От слова до дела, от пропаганды до революционного террора
оставался один шаг. Он был сделан очень быстро, и старый Жрутр
затрясся от боли и бешенства, когда детеныш оторвал у него одно
из главных щупальцев, а проводники воли этого детеныша в Энрофе
умертвили прямо на петербургской улице императора -
неустойчивое, слабое, слишком мягкое, но все-таки орудие
Второго Жругра.
А Яросвет? Он, снявший свою санкцию со второго уицраора,
мог ли он осенить ею новое порождение? Что сулило бы господство
этого жругрита в Друккарге? Какую новую государственность
создало бы в Энрофе это существо, первые шаги которого были
запятнаны кровью, а узкий уицраориальный рассудок с самого
начала отказ алея вместить какую бы то ни было инвольтацию
демиурга? Ради чего было помогать этому существу занять место
его отца - ему, уже грозящему обрушить на страну волны
революционных неистовств? Поэтому не может показаться странным,
что в 1881 году демиург, боровшийся до тех пор со старым
Жругром, на время вложил свое оружие в ножны: он давал старику
возможность сосредоточить силы на борьбе с его порождением.
Этих сил оказалось еще достаточно, чтобы привести жругрита в
состояние длительного истощения.
Но Жрутр не мог стать мудрее самого себя. Давно пораженный
идейным бесплодием, он и теперь не сумел воспользоваться
предоставленной ему передышкой для создания новой концепции
власти, новой философемы, новых идеалов. Только самодержавие,
православие и народность - причем все три компонента в самом
сниженном, обездушенном смысле - вот и все, что могла выжать из
себя государственность Александра III.
Но чем старше уицраор, тем чаще отпочковываются от него
его детища. В восьмидесятых годах игвы впервые увидели, как в
отсутствие старого Жругра в Друккарг тихо вползает и бесшумно
захватывает питательную росу новое создание: темно-багрового
цвета, с головой на необыкновенно длинной шее и с невероятным
количеством присосок. Оно еще не отваживалось нападать на отца;
оно предпочитало маскироваться и прятаться, пока не войдет в
силу. Вскоре появилось и третье: бледное, очень тощее, но с
огромной пастью. К чему предназначена была пасть у существа,
питавшегося с помощью присосок, а для речи которому было бы
достаточно трубчатого рта, как у всех Жругров?

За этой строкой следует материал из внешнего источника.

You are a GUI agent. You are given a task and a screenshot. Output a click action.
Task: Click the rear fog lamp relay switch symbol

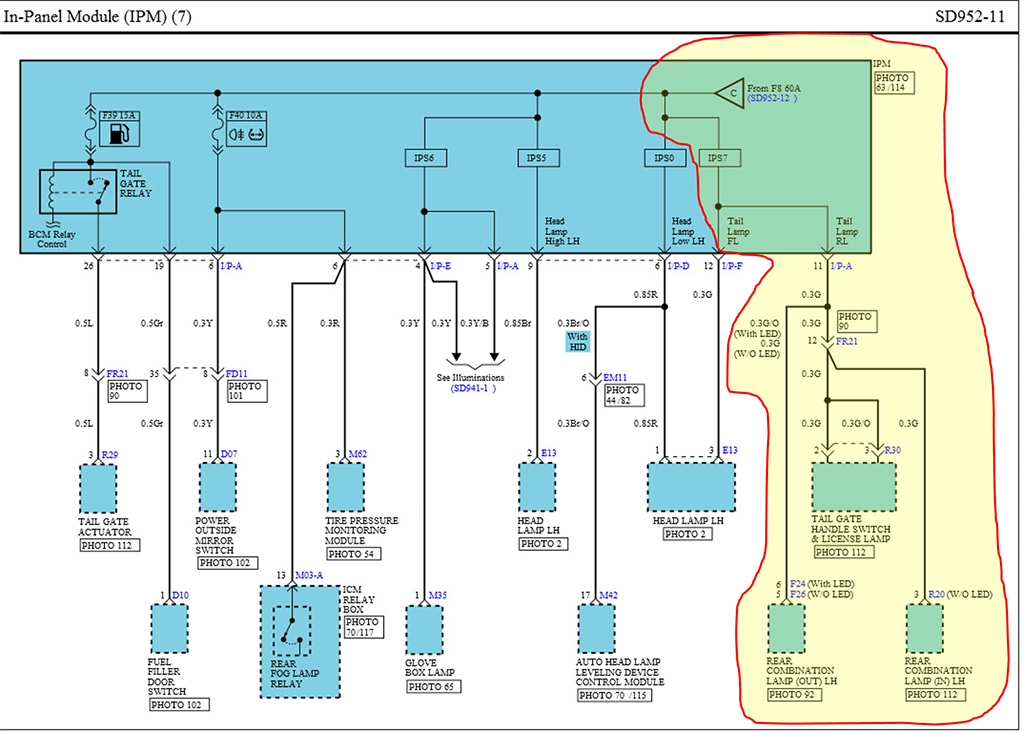pyautogui.click(x=292, y=628)
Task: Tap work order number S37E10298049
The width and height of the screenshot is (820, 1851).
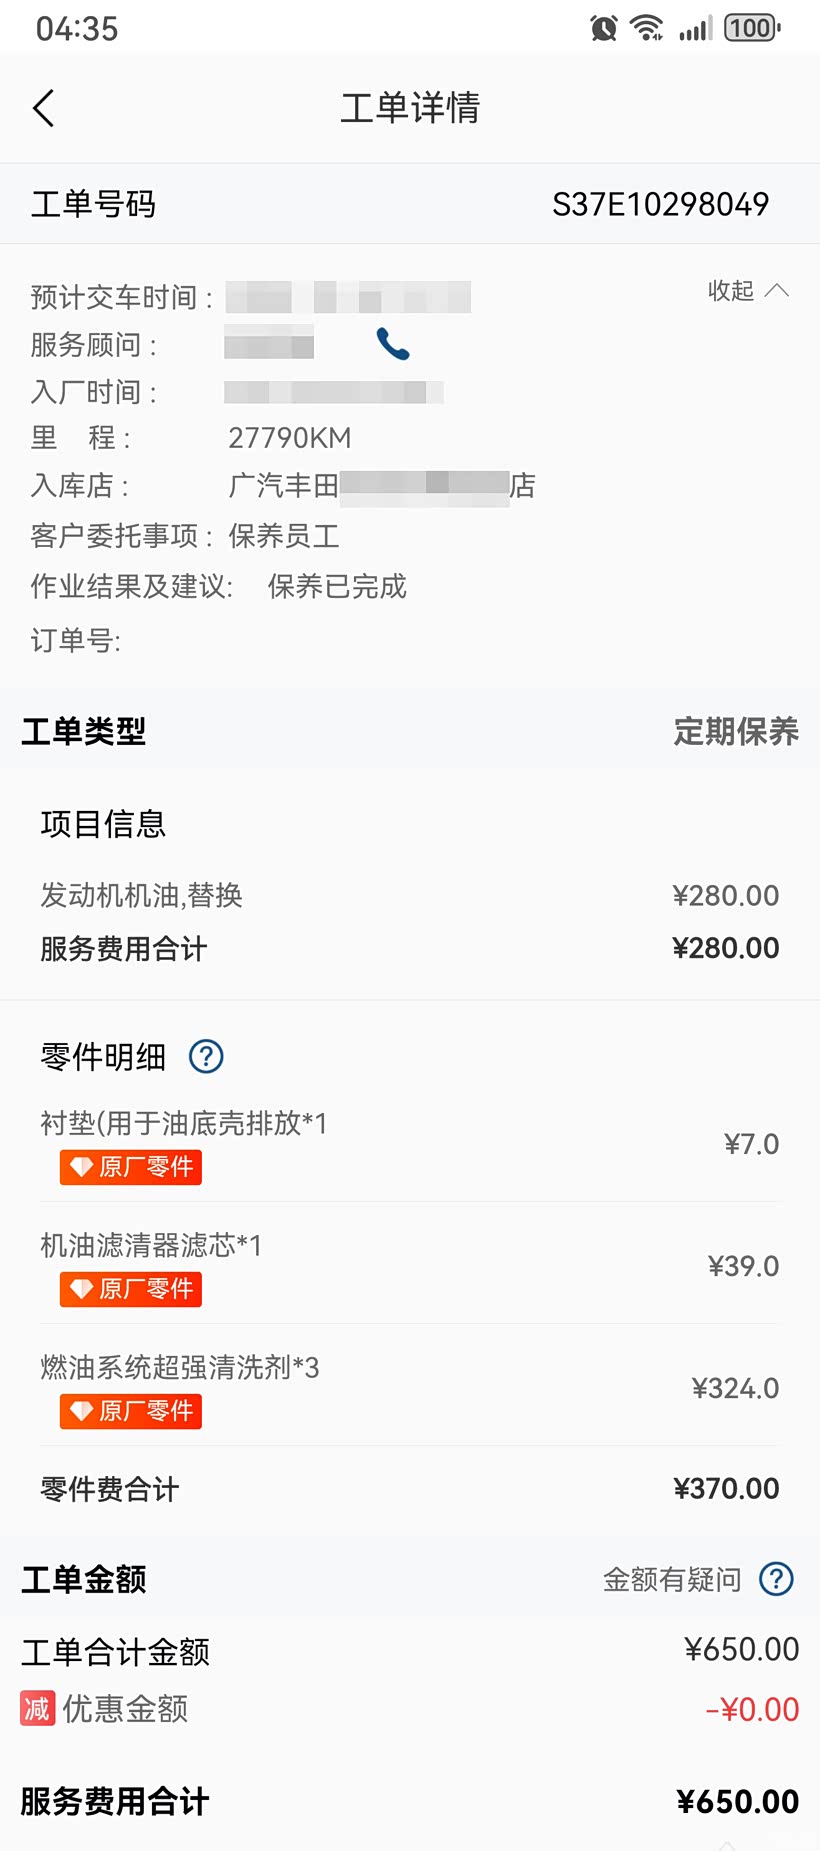Action: pyautogui.click(x=660, y=204)

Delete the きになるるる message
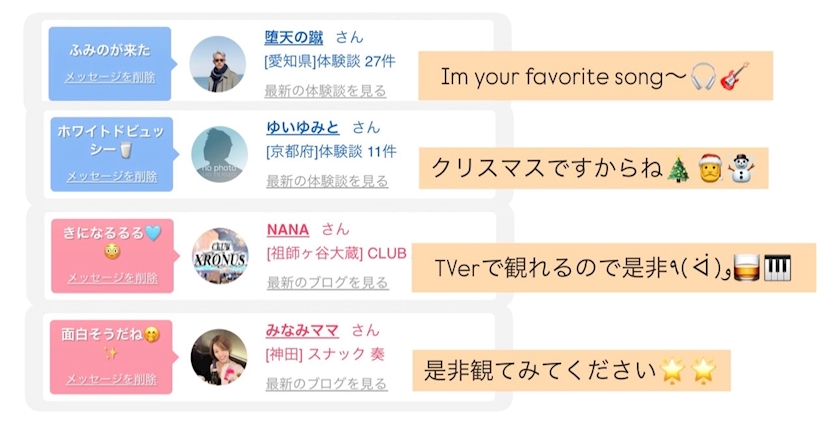click(x=112, y=278)
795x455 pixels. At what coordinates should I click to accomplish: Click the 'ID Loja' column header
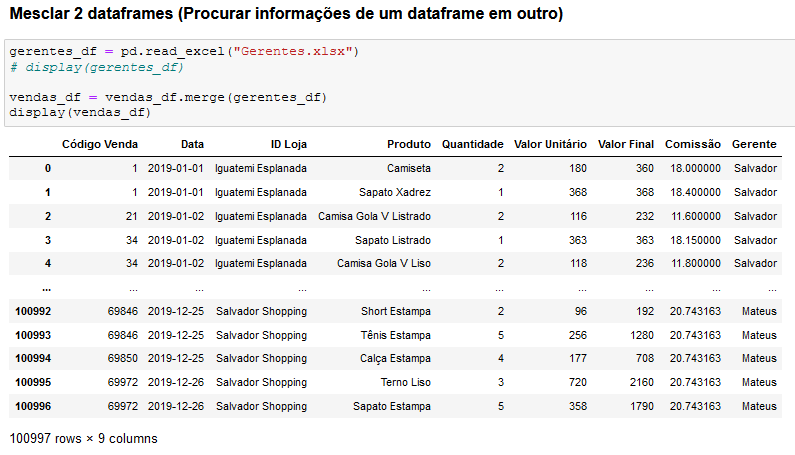point(288,145)
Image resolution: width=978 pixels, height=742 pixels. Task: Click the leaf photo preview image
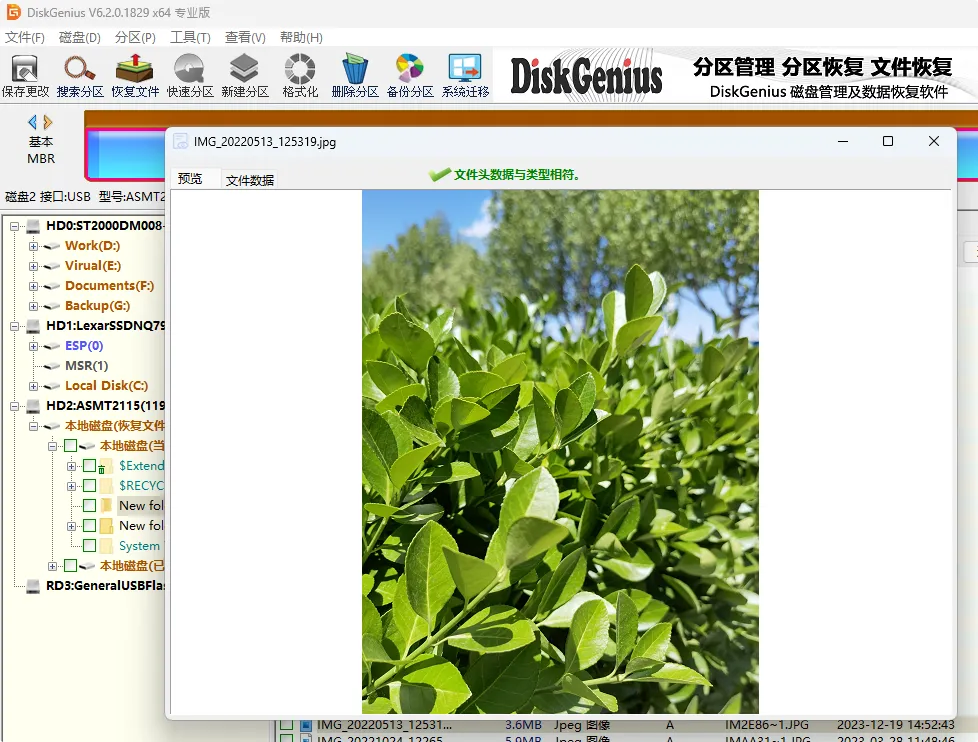[x=560, y=452]
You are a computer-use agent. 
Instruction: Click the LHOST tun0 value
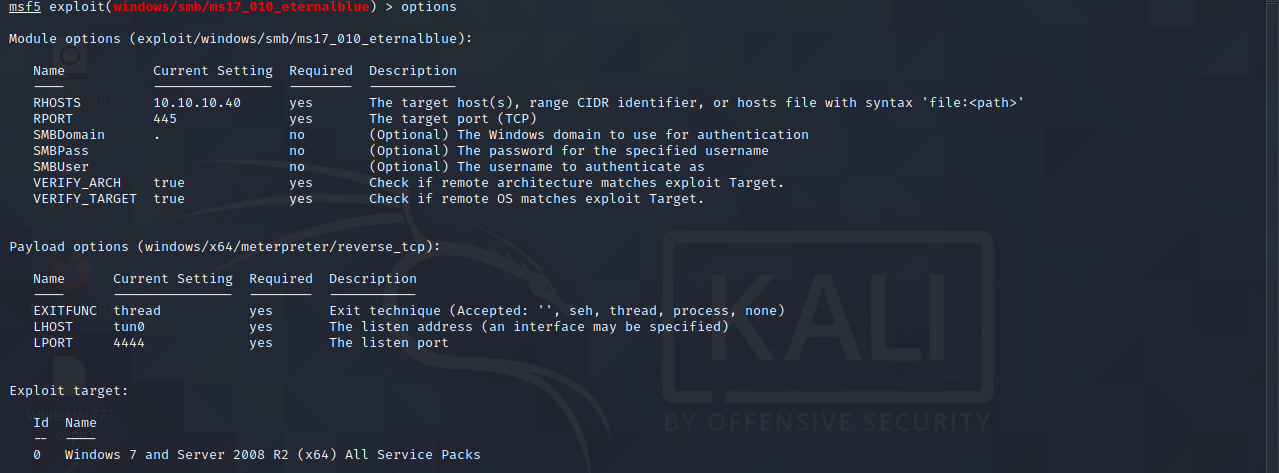coord(129,327)
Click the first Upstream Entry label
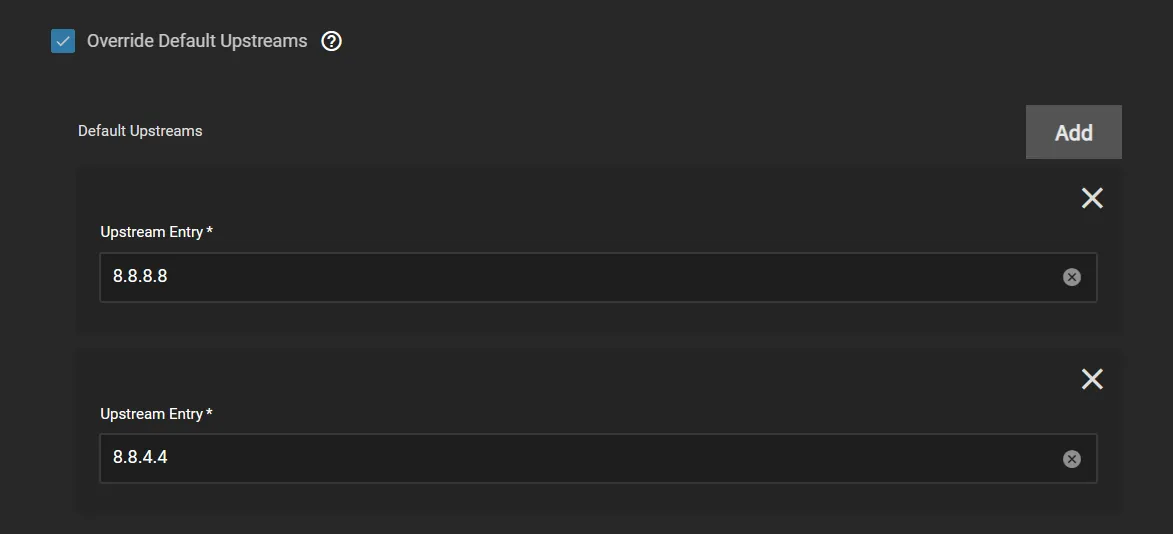The height and width of the screenshot is (534, 1173). 151,232
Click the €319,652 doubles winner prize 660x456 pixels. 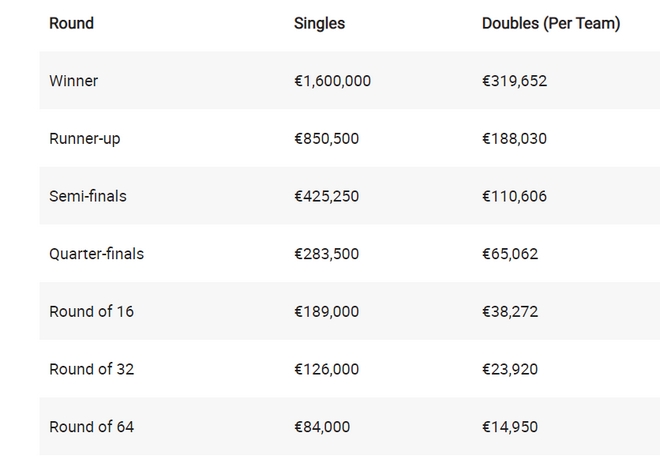tap(514, 81)
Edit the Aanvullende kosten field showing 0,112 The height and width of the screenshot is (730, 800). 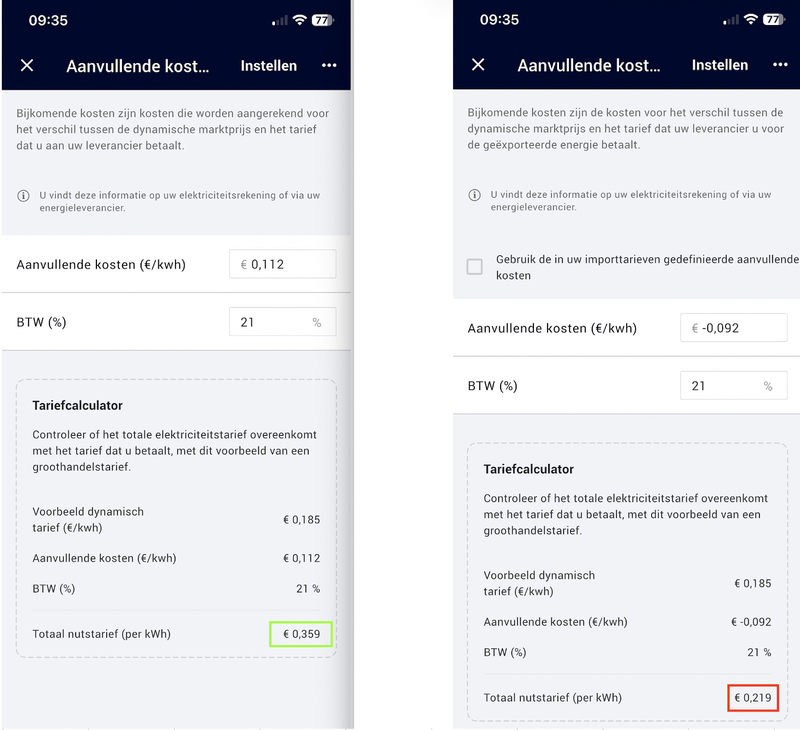tap(282, 264)
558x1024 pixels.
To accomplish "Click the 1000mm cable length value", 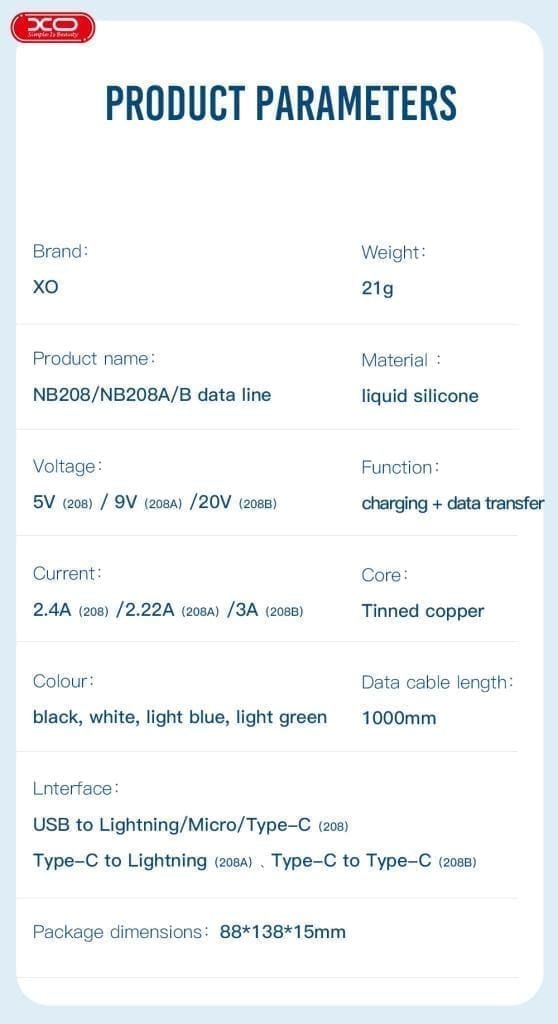I will click(x=399, y=718).
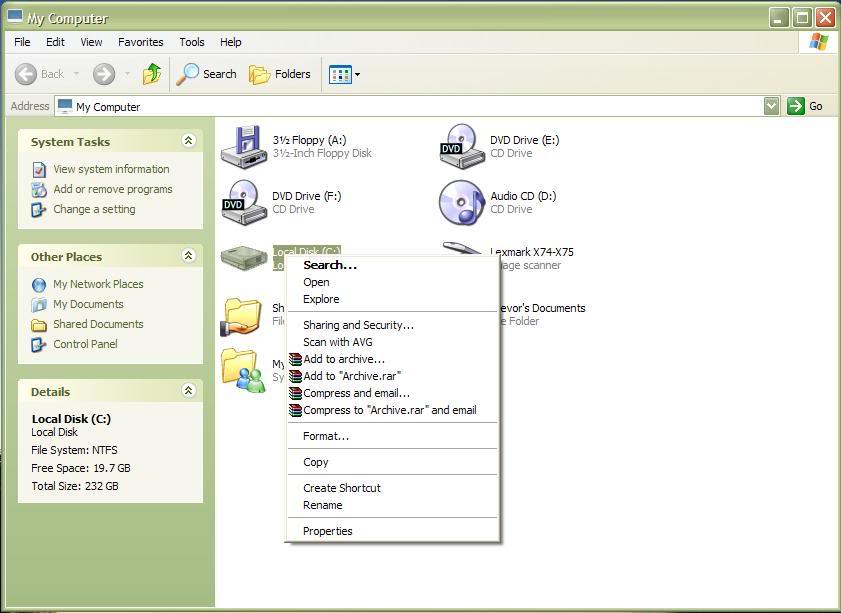The width and height of the screenshot is (841, 613).
Task: Select the DVD Drive (E:) icon
Action: (461, 147)
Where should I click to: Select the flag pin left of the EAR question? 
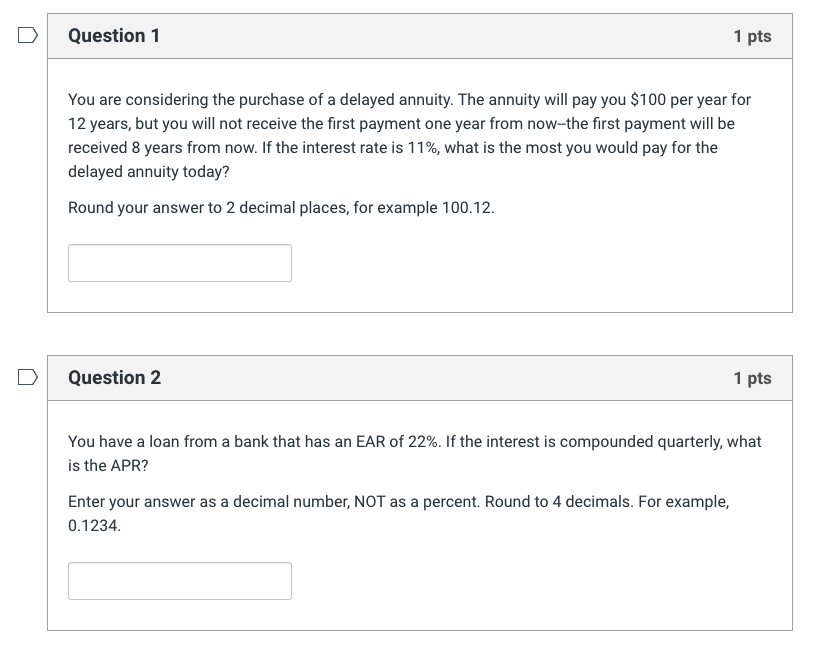click(27, 377)
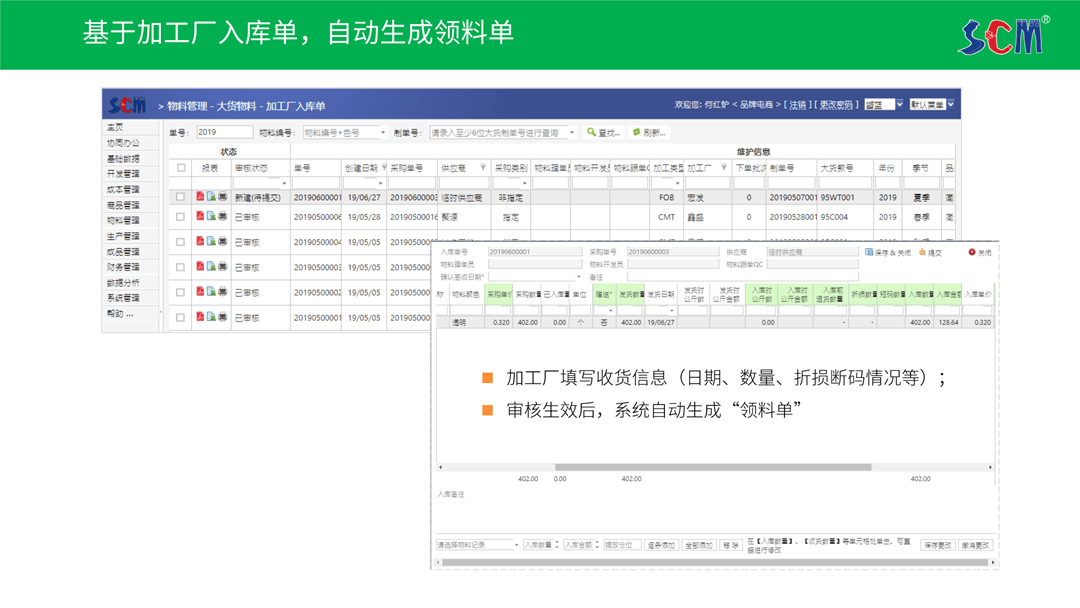Expand the 确认签收日期 dropdown in the overlay
The width and height of the screenshot is (1080, 608).
pos(578,274)
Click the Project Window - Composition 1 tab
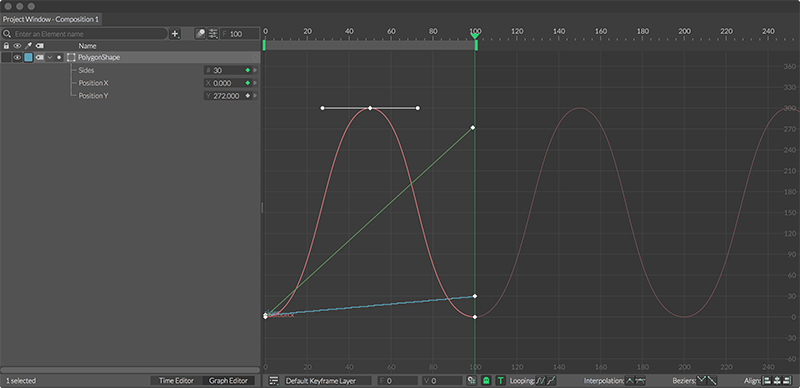This screenshot has width=800, height=388. (x=51, y=19)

Очевидно, пасть
у этого чудовища появилась заблаговременно, для удовлетворения
каких-то потребностей будущего. Пока же он был способен только
тихонько скулить, как бы жалуясь на отца, и методически, трезво
доказывать Великим Игвам, что он гораздо успешнее, чем старик,
мог бы справиться с задачами.
Я понимаю, как оскорбительно для поколений, воспитанных на
идеалах революционной борьбы и видящих в событиях 1905 года
беззаветный героизм народных масс и их вождей, - с одной
стороны, кровавый произвол власти - с другой, принять мысль,
что за этой величественной эпопеей скрывается грызня
отвратительных чудовищ метаистории между собой, - столь
отвратительных, что санкция демиурга не могла осенить ни одного
из них своим отблеском. Но самый факт существования уицраоров и
их борьба нисколько не умаляет ни духовной красоты
революционного героизма, ни оправданности тех субъективных
мотивов, которыми были движимы наиболее идейные и чистые борцы
за народное освобождение, ни, наконец, гнусной жестокости их
палачей. Но пора уяснить себе, что за историческими событиями,
масштаб которых нас ослепляет и заставляет их поэтизировать,
стояла все-таки именно борьба метаисторических чудовищ: именно
поэтому так кровавы эти исторические эпопеи и так сомнителен их
конкретный положительный результат. Ведь борьба чудовищ стоит и
за мировыми войнами, и хорошо по крайней мере, что мы не
склонны больше поэтизировать эти войны. Со временем будет
покончено и с поэтизированием революций.
Но верно и то, что взаимной борьбою одних только иерархий
метакультуры не исчерпывается и не объясняется метаистория
вообще и метаисторическая драма России XX века в частности. Как
раз именно к XX веку и особенно в грандиозных событиях, ареной
которых стала Россия, сказывается воздействие начал планетарных
- сложнейшее переплетение и столкновение инспираций, исходивших
из центров гораздо большего масштаба и преследовавших гораздо
более обширные цели.
Как известно, в середине XIX столетия в Западной Европе
сформировалось универсальное учение, которое за следующую сотню
лет поднялось к господству над одной третью земного шара. Его
первая победа, имевшая воистину мировое значение, совершилась в
России, и этим самым Россия была выдвинута на такую позицию,
пребывание на которой делало эту страну водительницей чуть ли
не половины человечества и активнейшей участницей самых
страшных военных схваток, какие потрясали когда-либо
поверхность нашей планеты. Здесь не место вдаваться в
метаисторически-философский анализ этого учения: такой анализ
мог бы послужить темой отдельного капитального труда. Но
совершенно необходимо обратить внимание на внутреннюю
противоречивость этого учения, на разрыв между его идеалами и
его методами. Экономическая сторона его, глубоко обоснованная
теоретически и оправданная морально, вследствие именно этого
разрыва претерпела серьезнейшие искажения, как только явилась
возможность к ее практическому осуществлению. Философская же
доктрина, надстроенная над этою экономическою программой, была
порождена умами, страдавшими всей ограниченностью XIX века.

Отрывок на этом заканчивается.